В ночь после празднования ее дня рождения, Брунгильда много передумала. Как она могла оказаться в чужой семье, в результате каких несчастий и бедствий, постигших ее истинных родителей? И где находился ее настоящий отец в течение двадцати лет? Почему он не предпринимал попыток вернуть дочь? Тысячи вопросов кружились в воспаленной голове Брунгильды, но вместо ответов являлись ей лишь сюжеты незамысловатых романов о подкидышах.
В ту ночь Брунгильду захлестывала жгучая обида.
В том, что ей сказали по телефону правду, она уже не сомневалась, и ей хотелось прояснить все до конца, иначе она никогда не сможет открыто посмотреть в чуть раскосые, карие глаза, если ей еще доведется встретиться с Глебом Тугариным...
Утром Брунгильда, изнуренная двумя бессонными ночами и тягостными размышлениями, твердо решила отправиться на назначенное свидание и раскрыть тайну своего рождения. Никого в известность о своих планах она не поставила. Пророни она хоть слово, ей, несомненно, не дали бы возможности выйти из дома, стали бы препятствовать и снова – лгать, лгать и лгать. Другой родни Муромцевых в городе нет, обратиться за разъяснениями не к кому. А она имеет право узнать, кто ее настоящий отец! Быть может, он хочет попросить прощения у несчастной дочери, увидеть перед неминуемой смертью ее прекрасное лицо!
Перед выходом из дома принарядившаяся Брунгильда сказала Елизавете Викентьевне и Муре, что едет к профессору Гляссеру и скоро вернется. Но сама отправилась в Литейную часть, на встречу с женщиной, вчера обещавшей привести ее к несчастному отцу.

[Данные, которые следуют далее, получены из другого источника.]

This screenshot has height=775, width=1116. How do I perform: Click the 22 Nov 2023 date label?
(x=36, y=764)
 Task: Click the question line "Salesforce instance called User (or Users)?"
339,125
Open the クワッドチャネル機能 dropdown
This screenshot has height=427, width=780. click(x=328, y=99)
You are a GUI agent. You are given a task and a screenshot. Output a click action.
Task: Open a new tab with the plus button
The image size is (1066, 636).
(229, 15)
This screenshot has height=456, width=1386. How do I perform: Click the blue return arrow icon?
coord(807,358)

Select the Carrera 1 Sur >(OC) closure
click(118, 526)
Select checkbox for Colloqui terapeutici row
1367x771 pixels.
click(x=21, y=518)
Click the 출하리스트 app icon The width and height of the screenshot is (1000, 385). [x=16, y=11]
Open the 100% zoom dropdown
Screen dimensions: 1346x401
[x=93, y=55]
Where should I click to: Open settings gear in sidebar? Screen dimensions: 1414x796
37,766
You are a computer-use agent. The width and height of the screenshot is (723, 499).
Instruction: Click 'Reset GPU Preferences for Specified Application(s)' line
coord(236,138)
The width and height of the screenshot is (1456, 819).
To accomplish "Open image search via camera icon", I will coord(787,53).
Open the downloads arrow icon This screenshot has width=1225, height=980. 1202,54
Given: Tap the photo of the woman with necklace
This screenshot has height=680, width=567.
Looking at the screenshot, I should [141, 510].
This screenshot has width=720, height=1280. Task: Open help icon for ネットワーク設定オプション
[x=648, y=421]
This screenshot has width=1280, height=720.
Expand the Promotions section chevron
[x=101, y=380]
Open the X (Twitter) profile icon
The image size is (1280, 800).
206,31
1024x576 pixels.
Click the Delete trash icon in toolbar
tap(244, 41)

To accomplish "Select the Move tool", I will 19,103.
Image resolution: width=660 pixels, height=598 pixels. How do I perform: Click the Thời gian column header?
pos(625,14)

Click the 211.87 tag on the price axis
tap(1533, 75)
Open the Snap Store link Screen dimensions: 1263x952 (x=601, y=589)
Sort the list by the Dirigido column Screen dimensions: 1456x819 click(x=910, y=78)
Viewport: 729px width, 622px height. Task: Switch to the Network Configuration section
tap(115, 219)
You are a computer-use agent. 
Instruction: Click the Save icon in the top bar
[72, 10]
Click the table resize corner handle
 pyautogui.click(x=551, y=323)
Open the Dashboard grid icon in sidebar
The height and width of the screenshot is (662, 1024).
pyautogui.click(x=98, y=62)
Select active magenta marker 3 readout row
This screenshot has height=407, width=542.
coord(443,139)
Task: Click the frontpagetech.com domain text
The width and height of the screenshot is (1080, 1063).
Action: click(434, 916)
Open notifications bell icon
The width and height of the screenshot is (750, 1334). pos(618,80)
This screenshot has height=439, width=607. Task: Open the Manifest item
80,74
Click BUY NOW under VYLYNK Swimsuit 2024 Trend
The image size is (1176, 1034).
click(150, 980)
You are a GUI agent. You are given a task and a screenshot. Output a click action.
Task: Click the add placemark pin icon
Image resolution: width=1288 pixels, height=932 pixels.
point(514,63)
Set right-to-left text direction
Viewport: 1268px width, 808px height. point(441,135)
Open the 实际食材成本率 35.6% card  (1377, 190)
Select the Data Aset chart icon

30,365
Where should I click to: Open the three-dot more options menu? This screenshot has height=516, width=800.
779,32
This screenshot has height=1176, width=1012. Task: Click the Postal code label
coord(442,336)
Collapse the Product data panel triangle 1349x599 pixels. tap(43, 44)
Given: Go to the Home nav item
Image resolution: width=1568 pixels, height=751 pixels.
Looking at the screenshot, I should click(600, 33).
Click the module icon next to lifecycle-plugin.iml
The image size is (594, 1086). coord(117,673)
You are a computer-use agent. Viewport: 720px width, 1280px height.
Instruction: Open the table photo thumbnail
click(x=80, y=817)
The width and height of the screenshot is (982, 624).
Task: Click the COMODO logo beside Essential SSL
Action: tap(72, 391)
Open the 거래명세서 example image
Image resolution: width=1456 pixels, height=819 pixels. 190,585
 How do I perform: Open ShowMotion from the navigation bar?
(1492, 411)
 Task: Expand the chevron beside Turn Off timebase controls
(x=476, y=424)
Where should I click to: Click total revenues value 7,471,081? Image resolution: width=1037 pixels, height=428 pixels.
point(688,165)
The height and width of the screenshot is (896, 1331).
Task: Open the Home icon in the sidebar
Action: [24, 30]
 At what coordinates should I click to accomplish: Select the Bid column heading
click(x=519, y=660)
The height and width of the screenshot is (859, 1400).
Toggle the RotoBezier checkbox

Она пришла в назначенное место, к Спасо-Преображенскому собору, чуть раньше: поставить свечу Казанской Божьей матери, которую всегда почитала. А потом, уже выйдя из храма, прошла несколько раз вдоль ограды, пересчитала бронзовые стволы трофейных турецких пушек (сто два), пересчитала гранитные постаменты, на каждом из которых было установлено по три ствола, – тридцать четыре. Нехитрая математика помогала ей успокоиться. Она остановилась у калитки, выходящей на Манежный переулок, где к ней и подошла молодая женщина скромного вида – почти богомольного: в черном шерстяном платье, в приличном длинном еже, голову ее покрывала черная кружевная косынка. Она представилась как Варвара Никитична Плошкина, экономка в доме ее настоящего отца.
Тихим, лишенным интонаций голосом, женщина выразила сожаление, что именно ей пришлось раскрыть Брунгильде печальную тайну ее рождения. Женщина сознавала, что неожиданное известие явилась тяжелым ударом для барышни, но дело не терпит отлагательства в силу чрезвычайных обстоятельств: князь Бельский при смерти.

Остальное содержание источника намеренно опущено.